Seorang perempuan sedang menggunakan ponselnya saat menggunakan portal pemerintah Albania "E - Albania", yang kini dibantu oleh avatar menteri kabinet kecerdasan buatan pemerintah "Diella", di Tirana, Albania, Jumat 912/9/2025). Foto: Adnan Beci/AFP
Perdana Menteri Albania Edi Rama menunjuk Artificial Intelligence (AI) sebagai menteri. Dia bernama Diella, memiliki penampilan virtual seorang perempuan.

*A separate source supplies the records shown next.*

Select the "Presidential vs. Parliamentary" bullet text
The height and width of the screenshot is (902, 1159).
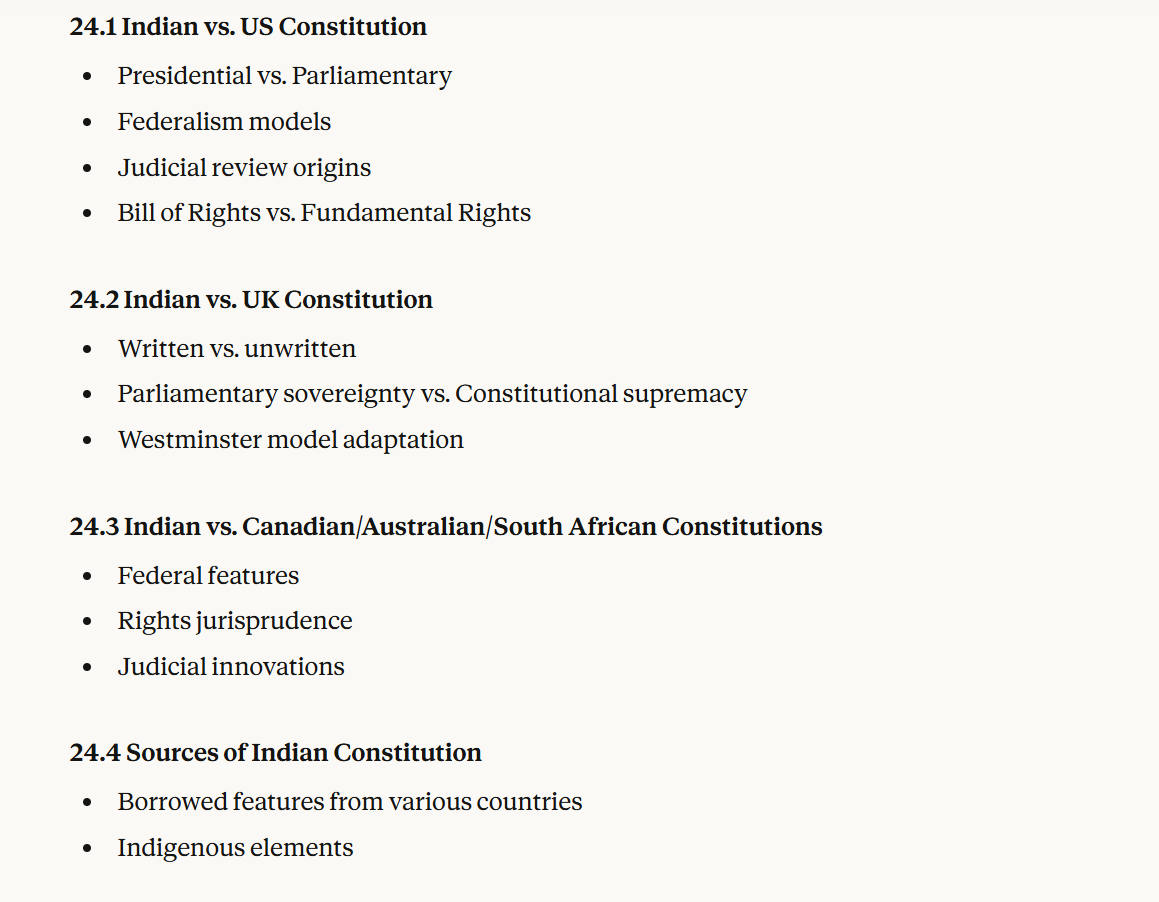click(284, 76)
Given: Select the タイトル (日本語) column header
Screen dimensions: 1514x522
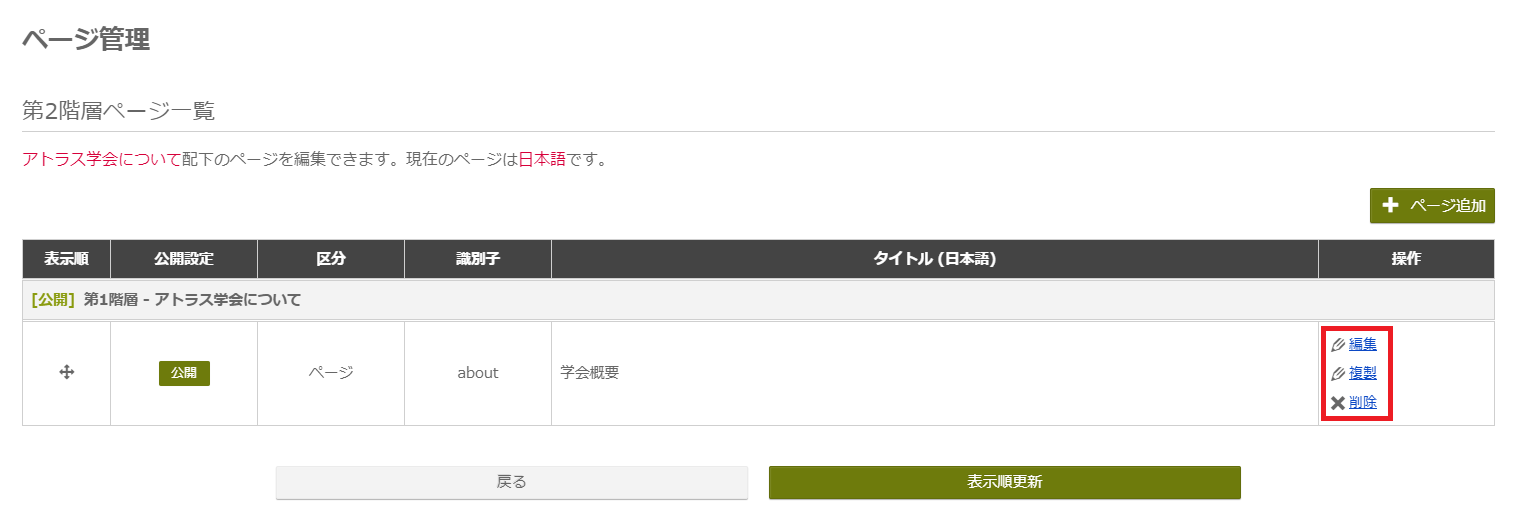Looking at the screenshot, I should pos(935,259).

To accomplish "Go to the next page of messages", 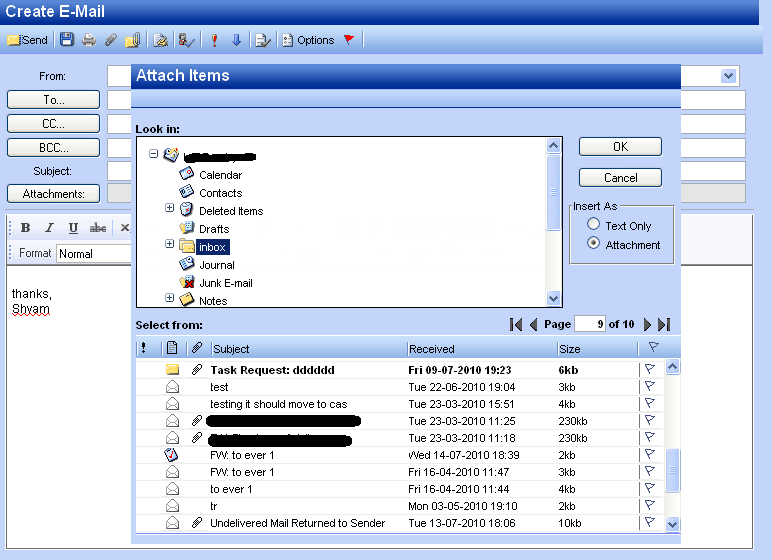I will (648, 324).
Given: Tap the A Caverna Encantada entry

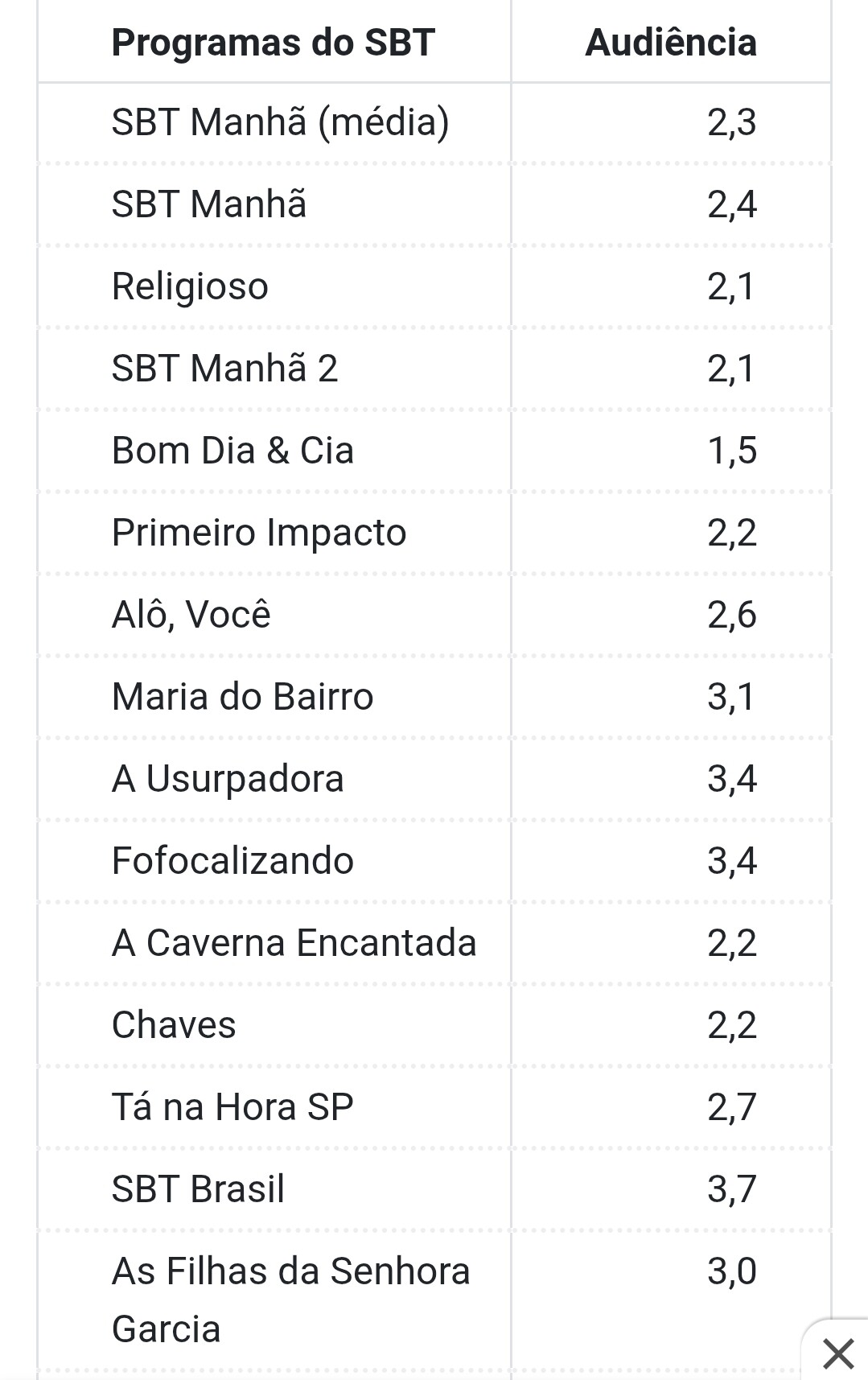Looking at the screenshot, I should point(294,943).
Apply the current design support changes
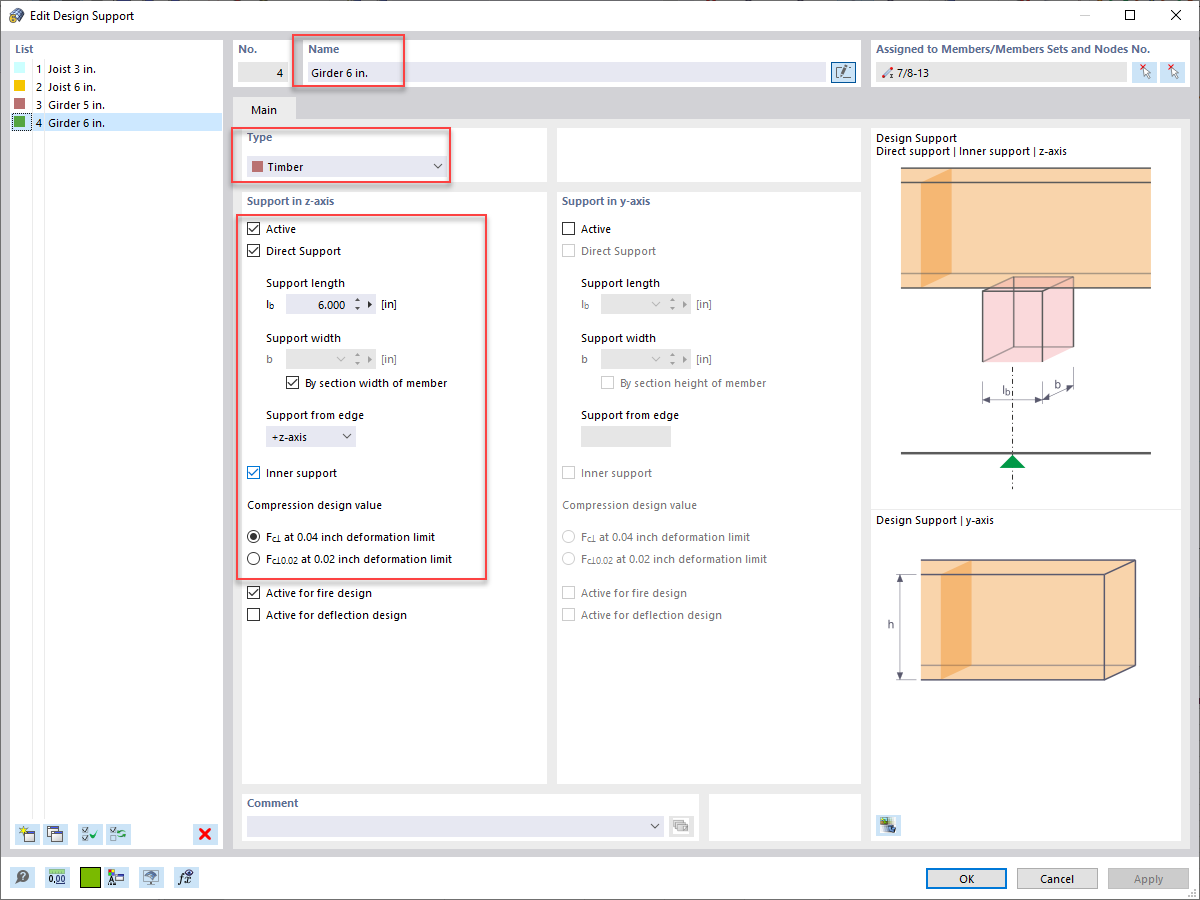 click(x=1147, y=878)
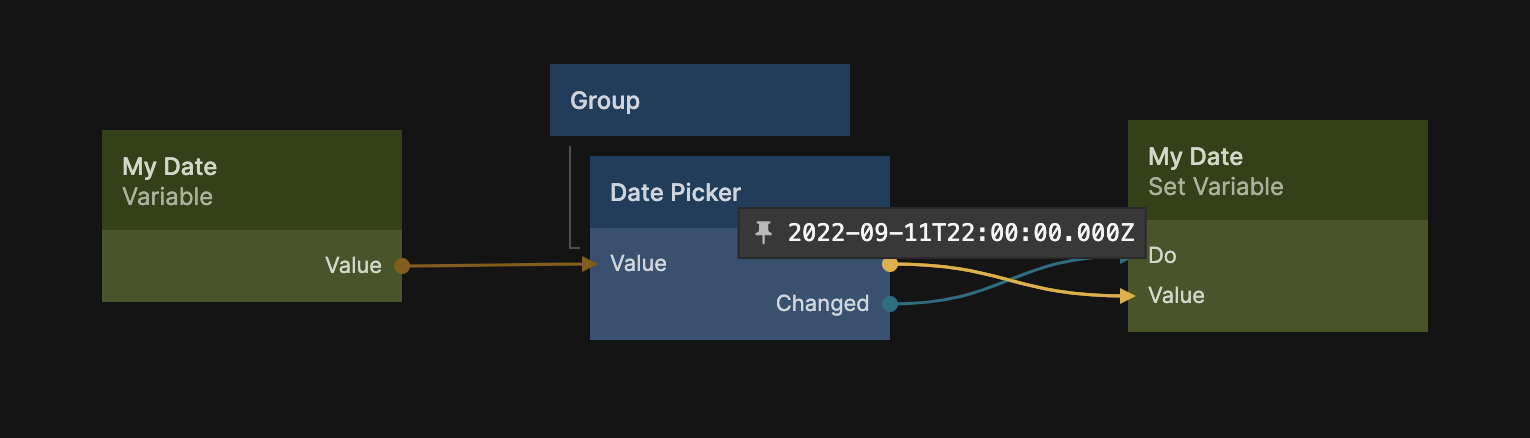
Task: Click the Value input arrowhead on Set Variable
Action: pyautogui.click(x=1129, y=295)
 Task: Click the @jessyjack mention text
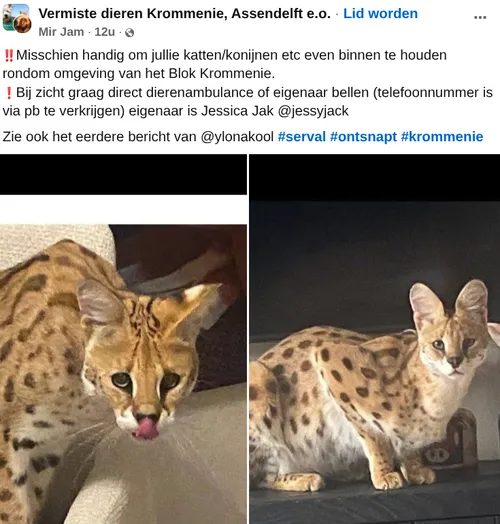(x=313, y=111)
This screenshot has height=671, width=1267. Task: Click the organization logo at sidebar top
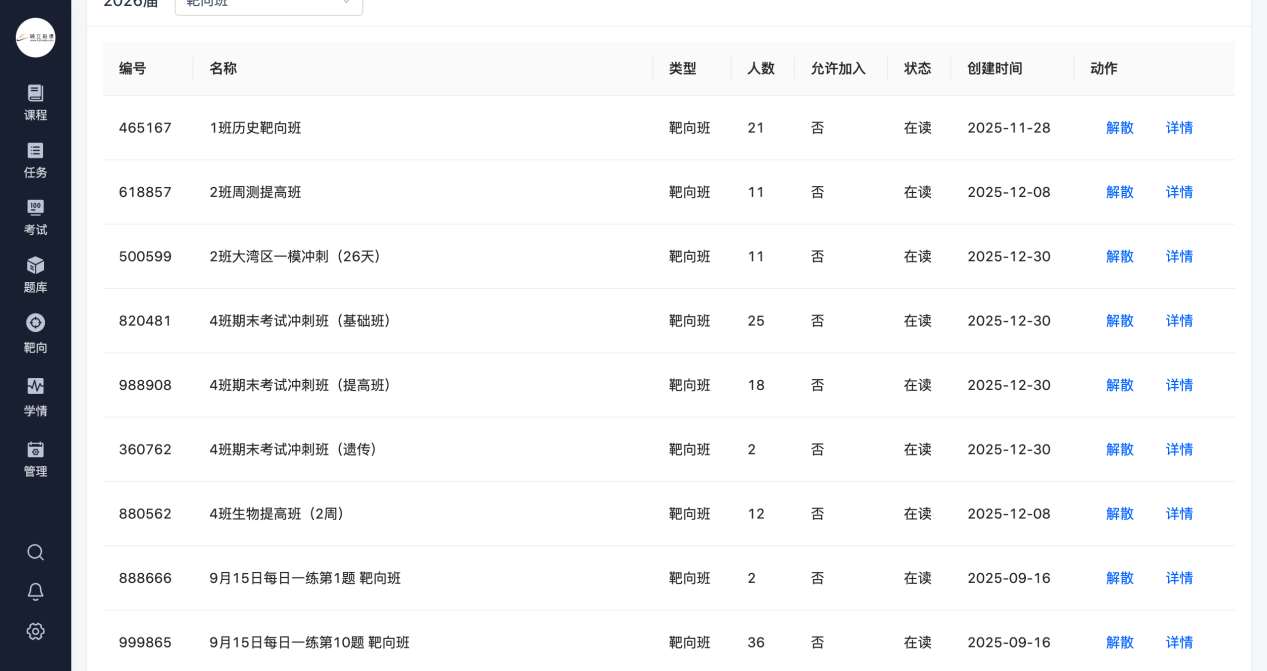[35, 37]
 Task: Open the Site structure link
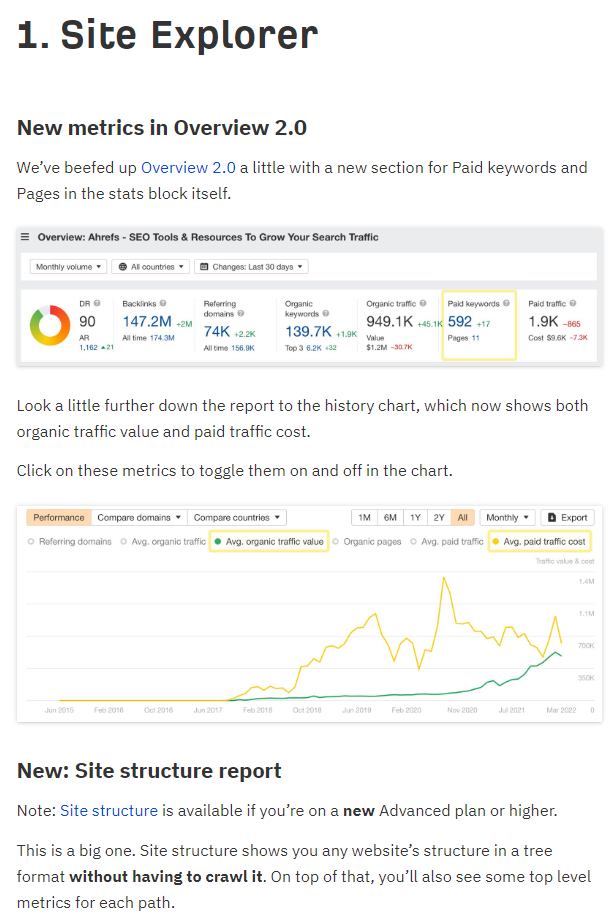coord(109,810)
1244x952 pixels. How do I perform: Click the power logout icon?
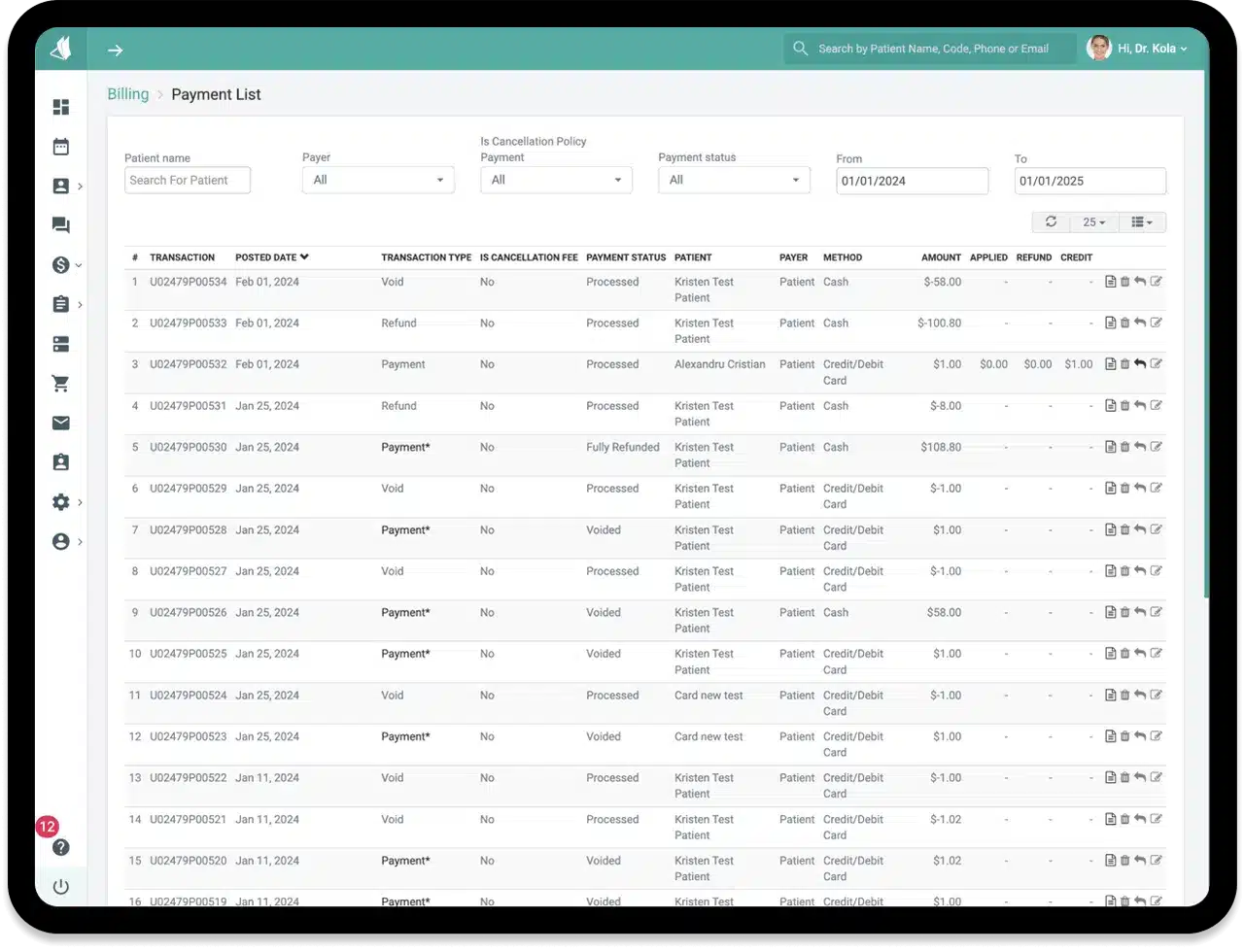pos(61,887)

"Diella adalah anggota kabinet pertama yang tidak hadir secara fisik, tapi ia diciptakan oleh AI," kata Rama, saat mengumumkan kabinet barunya, dilansir reuters, Minggu (14/9).
Diella dapat ditemui saat kita mengunjungi situs e-albania.al. Asisten virtual berbasis AI itu muncul secara pop up dan mengucapkan selamat datang di situs tersebut.
Dalam situs itu, Diella memberikan pesan untuk melayani pertanyaan setiap pengunjung situs. Diella akan menjawab pertanyaan tersebut seperti chat bot.
Diella ditampilkan dalam wujud perempuan yang mengenakan pakaian khas Albania.
Diella diluncurkan tahun ini, sebagai asisten virtual berbasis AI di platform e-Albania. Platform ini membantu bisnis masyarakat, terutama dalam mengurus dokumen-dokumen negara.
Diella akan memberi asistensi lewat suara, hingga memberi cap dan stempel elektronik, untuk mempersingkat keterlambatan birokratik.
Kesepakatan kontrak sejak lama jadi sumber korupsi di Albania. Sejumlah pengamat bahkan menyebut, banyak kelompok-kelompok tertentu yang menggunakan kesempatan ini untuk mencuci uang mereka dari hasil perdagangan obat-obatan hingga senjata di seluruh dunia.
Stigma tentang buruknya Albania itu bisa jadi ganjalan negara ini bergabung ke Uni Eropa, yang ditargetkan Rama akan tercapai pada 2030. Kehadiran Diella menjadi harapan Rama untuk mewujudkan rencananya tersebut.
"Ia akan membuat Albania, sebuah negara yang tendernya 100 persen bebas korupsi," ucap Rama.